Each soldier will have hand-held computers to control weapons, check 
maps and view pictures of the surrounding terrain. Individual radios 
will link the group into a tight team even as they spread out in the 
darkness; each team will be linked to others and to robots. In a 
squad of soldiers, one might carry a miniature drone aircraft 
capable, for instance, of flying around a city block to look for the 
enemy.

Even combat fatigues will be transformed. Synthetic undergarments 
will put sensors on the soldier's skin to monitor his physical 
condition, reporting if he needs medical attention. Several layers of 
lightweight clothing would include body armor and protection against 
chemical or biological attack.

With a vest or other garment designed like an electric blanket, a 
soldier might even be able to run a cord back to one of the robotic 
vehicles, which would provide a power supply for the many electronic 
devices each soldier would carry. (New batteries, carried by each 
soldier, are also being investigated; designed to last for many 
hours, they would be recharged by the robotic vehicles.)

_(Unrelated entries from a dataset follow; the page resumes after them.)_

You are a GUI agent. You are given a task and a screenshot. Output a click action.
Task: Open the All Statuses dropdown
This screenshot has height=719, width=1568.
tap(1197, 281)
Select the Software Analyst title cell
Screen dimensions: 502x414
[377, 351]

But there are many kinks in any such futuristic scheme. Congressional 
committees, while supporting the Pentagon's development of 
hybrid-electric power for vehicles like the robots the Army wants, 
have asked for periodic progress reports, citing worries that they 
might not function well in extreme cold. That would be a problem, for 
example, for a unit deployed in the mountains of the Hindu Kush in 
Afghanistan in the dead of winter, unable to recharge communications 
batteries or warm up soldiers' uniforms.

All the emphasis on seamless communications among troops, ships and 
planes, and the visions of individual soldiers sending maps and 
photographs back and forth, or robots sending home streams of videos, 
have a glaring weakness: there is not enough telecommunications 
capacity, or bandwidth, on the military's satellites.

"You need a lot of bandwidth to move that kind of data around," said 
Mr. Cambone at the Pentagon. "Think about whether you would have been 
able to use your 286 computer to work the Internet as it exists 
today. You can't do it."

According to Boeing, one satellite maker, that became clear when 
American forces in Afghanistan found themselves short of enough radio 
channels even for their more limited tactical communications. To fill 
the gap, the Navy activated a nine-year-old satellite that had been 
put in orbit over Africa as a spare. The old satellite added 15 
percent more communications capability to the military forces in the 
region.

The problem has been known for some time. After the military's 
deployment in Bosnia, the Defense Advanced Research Projects Agency 
reported that only a few select headquarters were able to get enough 
bandwidth for large-scale exchanges of information.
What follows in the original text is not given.